This tutorial will demonstrate how to add a new transformation process to the NL-Augmenter library, which researchers can then use to generate new augmented datasets. We will not cover using filters in this tutorial. If you are interested in using filters, check out the tutorial here.
Using transformations
A transformation is represented as a python class.
To use a transformation, instantiate an instance of the transformation class and call it via transformation.generate
.
See the code snippet below for an example.
Note that most transformations have unique parameters and generate
signatures.
Please refer to the README and code of the specific transformation you're interested in using for details.
You can find a full list of transformations here.
from transformations.butter_fingers_perturbation import ButterFingersPerturbation
transform = ButterFingersPerturbation(prob=0.2)
corpus = ['This is the first sentence.', 'This is the second sentence.']
# transformations return a list
transformed_corpus = [transform.generate(sentence)[0] for sentence in corpus]
Currently, transformations do not support batch mode, so you will need to pass your sentences into transform.generate
individually.
After transforming your corpus, save your data in the preferred format (ideally json
or jsonlines
).
Then follow this tutorial to add your dataset to GEM.
Adding transformations
Preliminaries
Check for novelty
First step, and probably the most important one, is to carefully read through the list of existing transformations, making sure that no one has already covered the ground you’re proposing. There are dozens of existing systems and many more that are under review, so why duplicate existing work?

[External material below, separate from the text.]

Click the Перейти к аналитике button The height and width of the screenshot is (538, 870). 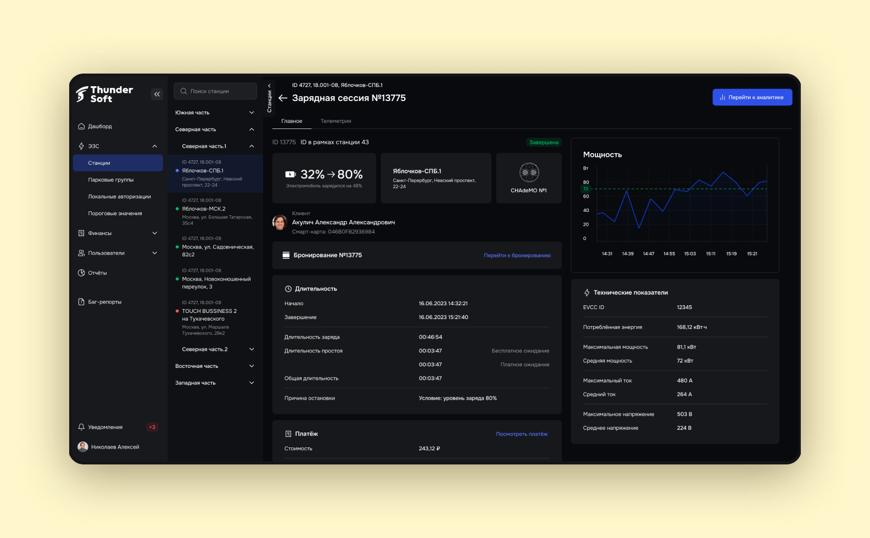coord(752,97)
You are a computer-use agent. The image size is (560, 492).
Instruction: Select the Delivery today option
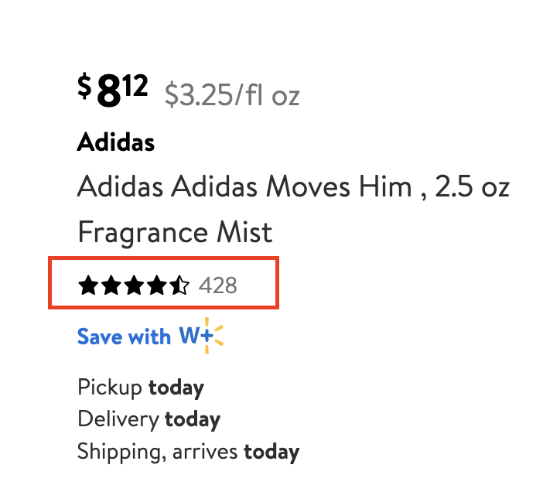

Make sure to check the transformations subdirectory in the project repo, as well as the list of pull requests.
Check the documentation
So, you’re certain that your contribution will be novel. Now, the next step is to go to the project repo and carefully read through the documentation. Most important for our purposes are the main readme document, plus the readmes for the interfaces and evaluation directories.
Reading these will give you a solid understanding of the rest of the steps we’re going to cover.
Setup
Fork the project repo
Once you’re clear on the documentation, go ahead and fork the repository. New transformations should be submitted as pull requests to the main NL-Augmenter repo.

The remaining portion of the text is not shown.